Ellen White alerta que “a formalidade tem tomado o lugar do poder, e sua
simplicidade se perdeu numa rotina de cerimônias.” (Evangelismo, 293) E
ela revela um fenômeno que ocorre no culto: “As cerimônias tornam-se numerosas
e extravagantes, quando se perdem os princípios vitais do reino de Deus.” (Evangelismo,
511)
A história do povo de Deus mostra que as cerimônias e rituais se multiplicam à
medida que as pessoas se afastam do Senhor (ver Ellen White, O desejado de
todas as nações, 29; O grande conflito, 55). Em suma, um culto
complicado é mau sinal.
O Manual da Igreja Adventista diz: “Não prescrevemos uma fórmula ou
ordem específica para o culto público. Em geral, uma ordem de culto breve ajusta-se
melhor ao verdadeiro espírito de adoração. Devem-se evitar longos
preliminares.” Além disso, o mesmo Manual traz duas formas sugestivas de culto,
e não liturgias inflexíveis. Uma dessas formas é a breve.
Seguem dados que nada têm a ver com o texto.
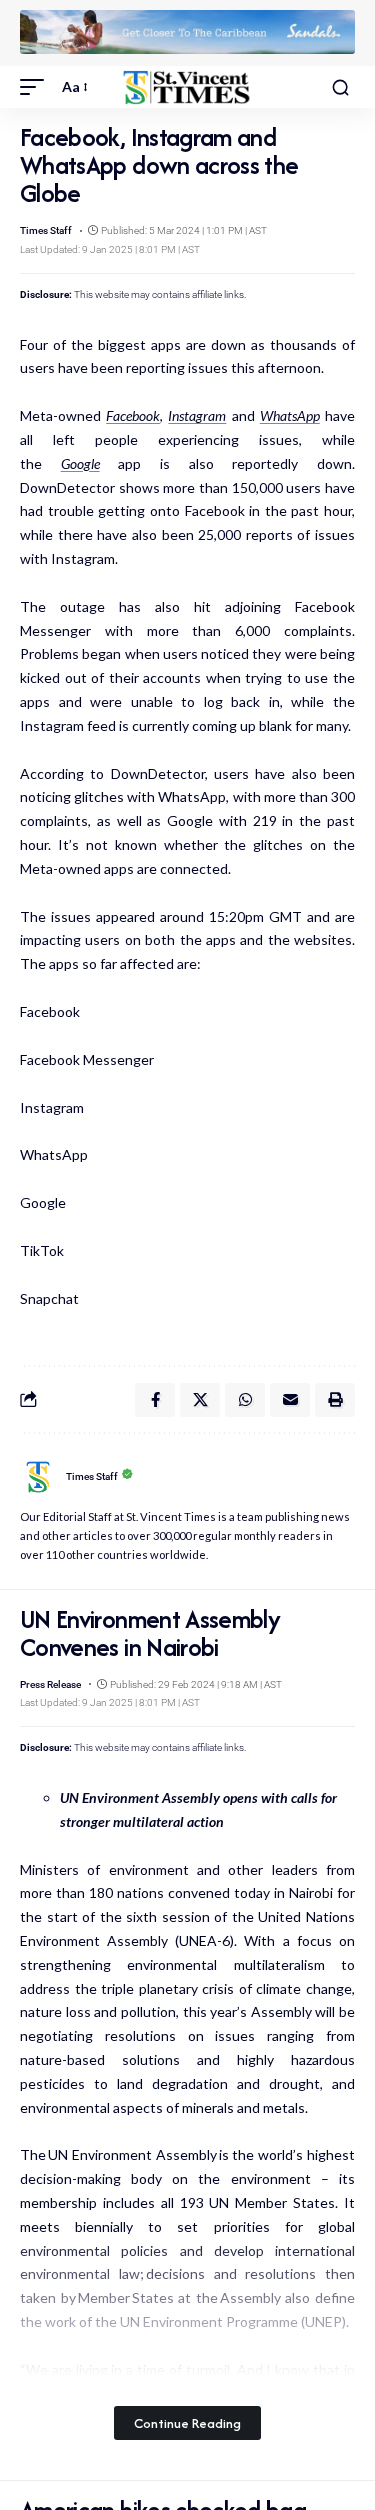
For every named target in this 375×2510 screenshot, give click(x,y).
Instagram (197, 415)
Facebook (133, 415)
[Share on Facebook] (155, 1400)
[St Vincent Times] (188, 87)
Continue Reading (187, 2423)
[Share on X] (200, 1400)
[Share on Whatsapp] (245, 1400)
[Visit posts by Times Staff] (38, 1477)
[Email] (290, 1400)
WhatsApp (290, 415)
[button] (37, 87)
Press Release (50, 1684)
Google (80, 463)
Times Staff (46, 230)
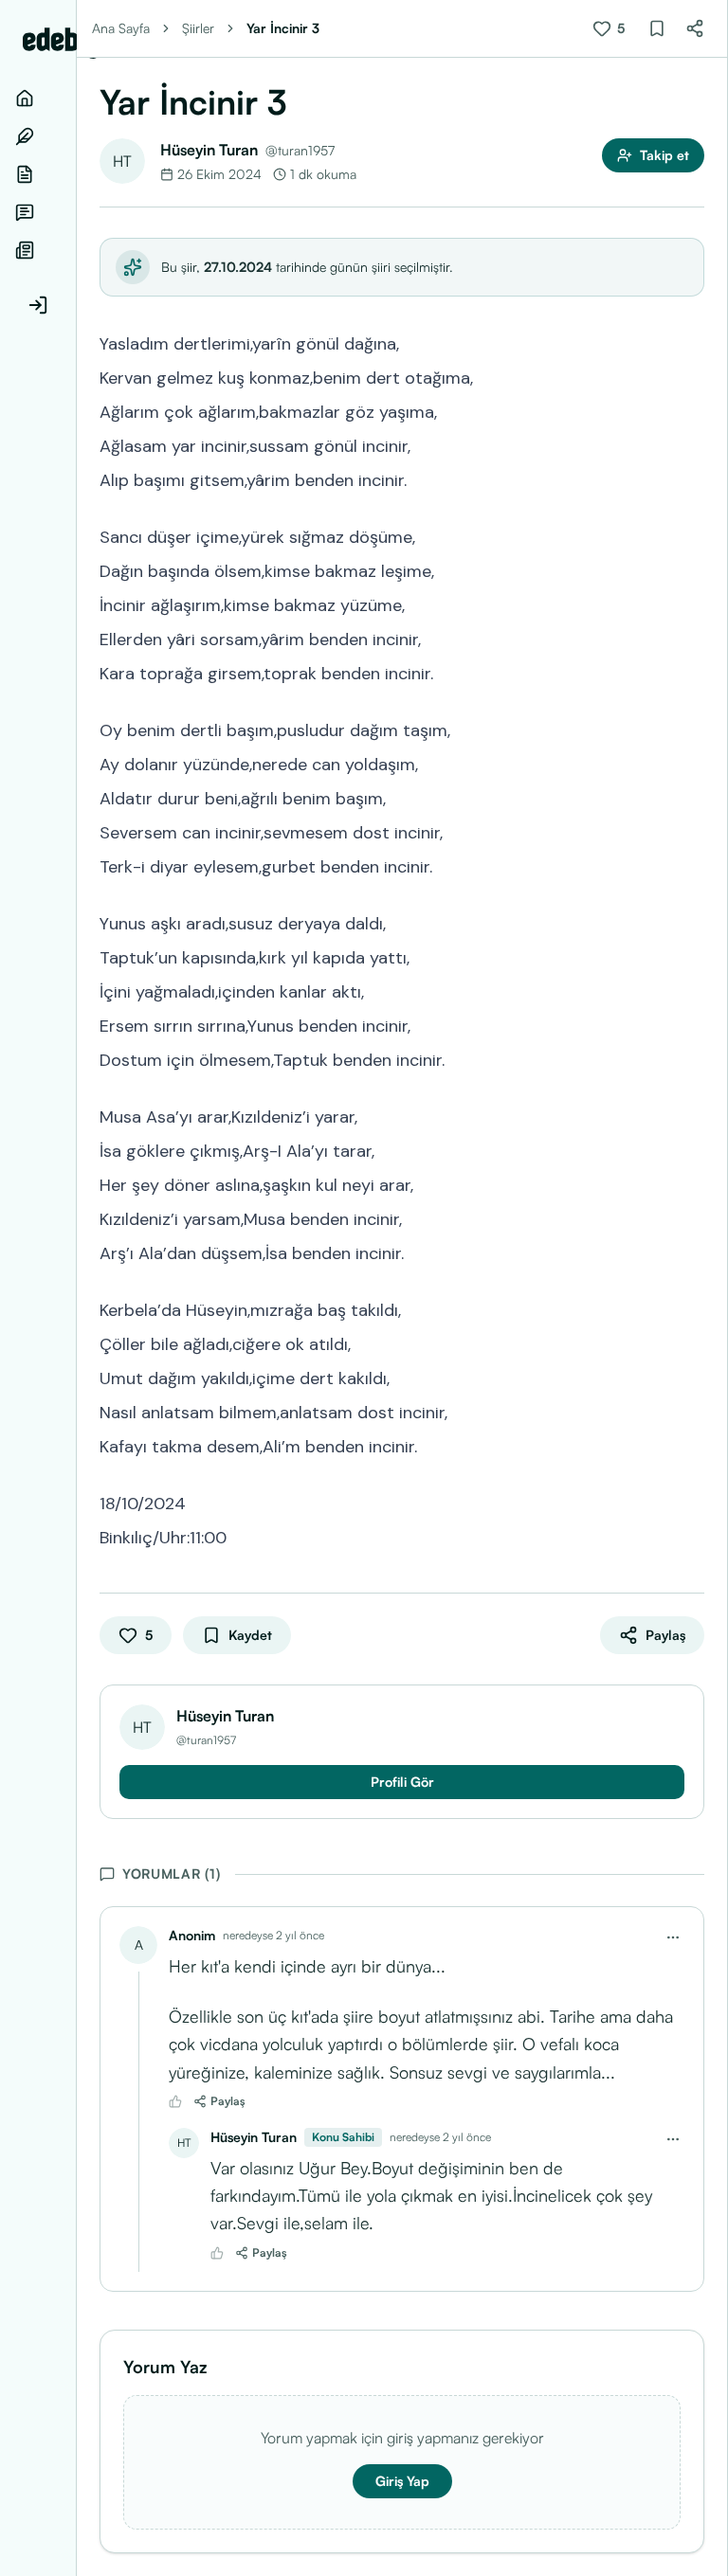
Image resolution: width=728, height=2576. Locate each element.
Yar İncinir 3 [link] (282, 28)
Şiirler (198, 28)
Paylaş (228, 2101)
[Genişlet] (76, 1288)
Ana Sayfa (121, 28)
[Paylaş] (695, 28)
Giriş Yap (402, 2481)
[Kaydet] (657, 28)
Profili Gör (402, 1782)
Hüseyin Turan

Se você já experimentou sugerir adaptações e mudanças na liturgia, certamente
já percebeu inúmeras serpentes, antigas, tradicionais, mas totalmente
complicadas, inúteis e sem sentido. O culto torna-se sem sentido quando trai o
seu papel de conduzir o povo a Deus e à vida. O culto torna-se sem sentido
quando, para mantê-lo, oprimimos, sufocamos e dividimos os adoradores.
O culto se torna sem sentido quando, para combater o culto epicurista-hedonista,
promovemos o culto estóico-sofrido, onde o conforto, a objetividade, a beleza
artística e o prazer são considerados inimigos da espiritualidade. Então, como
a opinião do adorador pouco importa, soterramos a adoração sob entulhos
litúrgicos destituídos de significado. E quando o adorador reclama, colocamos a
culpa na sua suposta falta de “espiritualidade” e repetimos infinitamente que o
culto é “para Deus, não para você” (apesar do sermão e de boa parte das músicas
e hinos serem direcionado às pessoas...).
Resumindo os princípios da simplicidade e da objetividade, Ellen White
escreveu: “As formalidades e cerimônias não devem ocupar tempo e energias que
devam por direito ser dedicados a assuntos mais essenciais.” (Conselhos aos
Professores, Pais e Estudantes, 270).
Não há virtude em acumular cerimônias e tornar o culto longo e sofrido. A
espiritualidade do culto não é medida pelo grau de descontentamento e
desconforto das pessoas. Precisamos promover uma reforma, retornando à
simplicidade e à objetividade no culto, sem “serpentes de bronze”.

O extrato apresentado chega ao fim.